» **JOB A**: In the post on UFS and ZFS, which FreeBSD release was the writer's first?
» **JOB B**: Rewrite the post on UFS and ZFS from "UEFI does complicate" up to and including "done it twice.", putting "three times" in place of "twice".
» **JOB C**: Go on with the post on UFS and ZFS from where it stops.

» **TEXT EXCERPT**:
All my systems here at home use both. They boot off UFS while ZFS is for data. The reason: I clone them rather than install them from scratch. For example, when I cloned my old laptop to my new laptop I simply had to change a few settings in rc.conf and some device names in fstab. Then for data I did a zpool attach to create a mirror to a partition on the new disk and zpool split to detach the mirror as its own pool. Finally remove the disk (ssd) from the enclosure and put it into the new machine. Boot, make some final adjustments and all may settings, ports, packages, and data are as they were on the old laptop. A job that might have taken days to set up installing ports and packages and copying data took a few hours during an evening. Most of which was done while I made dinner and cleaned up the kitchen.

I've done this for all my systems since my first FreeBSD (2.0.5). I also did this professionally when I worked on Solaris and Tru64 UNIX. I've yet to duplicate this on Linux because of LVM. The last time I did try it Linux, clone a Fedora system while converting rootfs from XFS to EXT4, resulted in the complete loss of all data. There is something to be said about the simplicity of booting off UFS while using ZFS for data.

I suppose a person could do something similar with a ZFS-only system.

UEFI does complicate things as the EFI partition also needs to be copied. Not specifically copied per se but when cloning from a traditional BIOS system to a UEFI system one must create the EFI partition by hand. Then play around with the UEFI BIOS to find the boot file. Certainly doable, done it twice.
 
Besides I don't really get it, why some people use ZFS on single partition pools - snapshots, I know.
ZFS allowed me to forget all about partitioning. What ZFS has instead of partitions - it's called datasets. They work just like partitions, except that I can adjust sizing, limits, etc. after the installation if I choose. Saved me a LOT of time trying to do the math and planning on how to lay out my disk. FreeBSD used to take hours to install. Now with help of ZFS, I can do a speedrun of installing FreeBSD in 10 minutes or less - all because I don't have to think about partitioning. Freakin' simple, if you ask me! 😤 Oh, and I get all the other benefits of ZFS that I did not even know existed!

» **DATA EXCERPT**:
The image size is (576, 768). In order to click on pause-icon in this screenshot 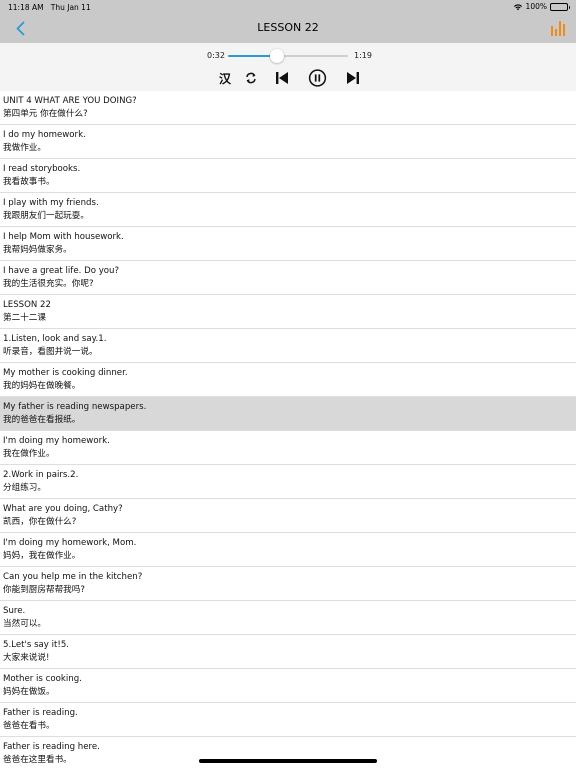, I will do `click(318, 78)`.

» **RESULT A**: FreeBSD 2.0.5

» **RESULT B**:
UEFI does complicate things as the EFI partition also needs to be copied. Not specifically copied per se but when cloning from a traditional BIOS system to a UEFI system one must create the EFI partition by hand. Then play around with the UEFI BIOS to find the boot file. Certainly doable, done it three times.

» **RESULT C**:
better data recovery
Checksums
You're not helping my case here 🙃

My point in and for this thread was to make newbies not feel bad about chosing UFS, instead of underlining the benefits of ZFS, or even playing UFS down as some useless garbage.

I believe we all pretty agree ZFS needs additional learning. It ain't no beginner's filesystem.
So, I think it can be an additional burden for a newcomer never dealt with both before FreeBSD nor ZFS to get into FreeBSD, when he or she still lacks basic fundamentals in FreeBSD itself, and at the same time already tries to start with ZFS, especially when she/he experienced only turn-key OS before.
While UFS is a fully sufficient filesystem.
 
I have used linux for over 20 years & found the FreeBSD install much easier. I helped a relative try Void linux & Artix linux over the weekend. Both installed easy however when going to do the first software update both vm's had problems with dependancy conflicts & failed the update. I then setup a FreeBSD vm for him in about 20 minutes & he was shocked at how easy the system was to install, update & has XFCE & KDE installed so he can try them out. He is a FreeBSD convert.
 
I believe we all pretty agree ZFS needs additional learning.
That part, I agree with... it does have lots of interesting features, and can be extremely powerful if one bothers to learn it.

It ain't no beginner's filesystem.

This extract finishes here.